SOURCE DOCUMENT:

###

Snow is a game about a girl buying a cup of coffee.

Not in a symbolic sense or in a pretentious artgame sense where you have to decipher what the actual mechanics and input buttons mean on a metaphorical level, and then that metaphorical level eventually reveals itself to be about a girl buying a cup of coffee.

It's just a five minute adventure game with no puzzles or inventory management where you go buy a cup of coffee and make some very small, but perhaps very important decisions regarding how she deals with other people. It is small in scope and length, and remarkably all the more personal for it. It is intentionally undramatic and unspectacular.

I quite enjoy it. I'd highly recommend it.

Download it here if you want to see it for yourself, or hit the jump as I try to explain why I find this small game so interesting.

Most story-based games, even within the comparatively down-to-earth adventure game genre, tend to focus on the fantastic. You're not just a college student vacationing in Paris, you're a college student vacationing in Paris who sees a mad clown blow up a restaurant and subsequently gets drawn into a Templar conspiracy. You're not just a gentleman thief, you're a gentleman thief who stumbles upon the machete-wielding ghost of a shunned child.

###

DATA:
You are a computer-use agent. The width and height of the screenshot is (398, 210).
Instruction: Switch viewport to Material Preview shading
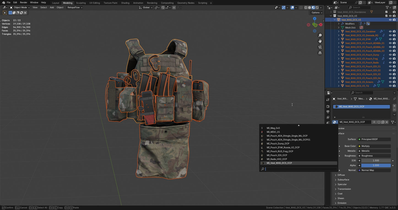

###

DIRECTIVES:
a) Answer these questions from the review of the game Snow, one answer per line:
(i) How long is the game said to be?
(ii) What two things does the game not include?
(iii) In which city is the college student vacationing in the example of other games?
b) In the review of the game Snow, copy the passage from "Not in a symbolic" to "undramatic and unspectacular." word for word.
c) Proceed with the review of the game Snow, picking up after its final sentence.

ANSWERS BY TASK:
a)
(i) Five minutes.
(ii) Puzzles and inventory management.
(iii) Paris.

b)
Not in a symbolic sense or in a pretentious artgame sense where you have to decipher what the actual mechanics and input buttons mean on a metaphorical level, and then that metaphorical level eventually reveals itself to be about a girl buying a cup of coffee.

It's just a five minute adventure game with no puzzles or inventory management where you go buy a cup of coffee and make some very small, but perhaps very important decisions regarding how she deals with other people. It is small in scope and length, and remarkably all the more personal for it. It is intentionally undramatic and unspectacular.

c)
The reasons for this focus on excitement and intrigue, even within a more cerebral and down-to-earth game genre, are obvious. Adventure games traditionally revolve around obtuse puzzle solving, and over-the-top plots usually result in more "fun" or "challenging" puzzles. This is why I stop playing 90% of adventure games I pick up after about an hour; like, say, Syberia, they tend to start on a very small, very personal, very intimate scale only to needlessly expand the scope of the plot (typically to include a Conspiracy With a Capital C) just for the sake of adding harder puzzles. Additionally, adventure games use puzzles as an emotional crutch in the same way shooters use violence; puzzles are satisfying and relatively easy to design when compared to how difficult it is to include believable, down-to-earth human drama that the player can actively engage with. Facade, being the failure that it is, proves how goddamn hard it is to mix simple, unspectacular human drama with player interaction.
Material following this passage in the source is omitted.